What needs to be done: Filter these entries down to the lines that hold the word "pixels", and show each of them.

Stored entries

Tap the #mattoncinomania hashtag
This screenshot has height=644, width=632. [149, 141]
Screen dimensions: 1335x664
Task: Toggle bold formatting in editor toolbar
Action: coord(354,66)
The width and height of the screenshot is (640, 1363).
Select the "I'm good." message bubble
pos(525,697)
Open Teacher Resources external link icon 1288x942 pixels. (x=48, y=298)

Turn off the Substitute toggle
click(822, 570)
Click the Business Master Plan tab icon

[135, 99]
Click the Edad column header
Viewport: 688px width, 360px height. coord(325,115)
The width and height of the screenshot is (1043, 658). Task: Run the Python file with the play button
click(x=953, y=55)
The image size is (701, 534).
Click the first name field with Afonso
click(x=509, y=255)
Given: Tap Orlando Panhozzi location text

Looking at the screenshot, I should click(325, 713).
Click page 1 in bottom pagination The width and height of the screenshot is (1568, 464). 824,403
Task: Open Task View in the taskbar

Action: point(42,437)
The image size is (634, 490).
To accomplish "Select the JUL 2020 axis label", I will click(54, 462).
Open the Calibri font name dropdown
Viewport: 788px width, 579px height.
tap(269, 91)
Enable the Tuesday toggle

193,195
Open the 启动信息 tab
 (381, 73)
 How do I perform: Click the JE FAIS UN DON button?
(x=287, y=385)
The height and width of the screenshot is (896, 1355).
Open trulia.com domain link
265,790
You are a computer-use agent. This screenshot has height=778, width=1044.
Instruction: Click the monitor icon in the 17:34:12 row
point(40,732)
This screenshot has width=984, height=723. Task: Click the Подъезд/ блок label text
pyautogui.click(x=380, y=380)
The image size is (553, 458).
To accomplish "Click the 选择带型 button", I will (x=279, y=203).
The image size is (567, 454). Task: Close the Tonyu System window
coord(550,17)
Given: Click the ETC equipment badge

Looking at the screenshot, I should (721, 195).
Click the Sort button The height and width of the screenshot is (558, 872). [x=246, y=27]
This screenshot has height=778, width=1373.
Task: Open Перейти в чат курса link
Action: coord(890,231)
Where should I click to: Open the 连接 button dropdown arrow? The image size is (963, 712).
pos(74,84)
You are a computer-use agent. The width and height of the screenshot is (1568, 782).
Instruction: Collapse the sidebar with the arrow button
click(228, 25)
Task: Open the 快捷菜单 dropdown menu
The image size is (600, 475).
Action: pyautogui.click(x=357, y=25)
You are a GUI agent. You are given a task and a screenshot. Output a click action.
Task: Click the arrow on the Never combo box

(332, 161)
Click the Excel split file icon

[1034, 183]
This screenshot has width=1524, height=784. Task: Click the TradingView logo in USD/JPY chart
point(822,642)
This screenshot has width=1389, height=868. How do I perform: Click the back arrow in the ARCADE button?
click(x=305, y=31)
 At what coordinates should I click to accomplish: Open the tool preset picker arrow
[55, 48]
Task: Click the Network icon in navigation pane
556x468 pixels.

Result for this exercise:
Open Teacher Resources external link icon 1288x942 pixels. (x=48, y=298)
556x468 pixels.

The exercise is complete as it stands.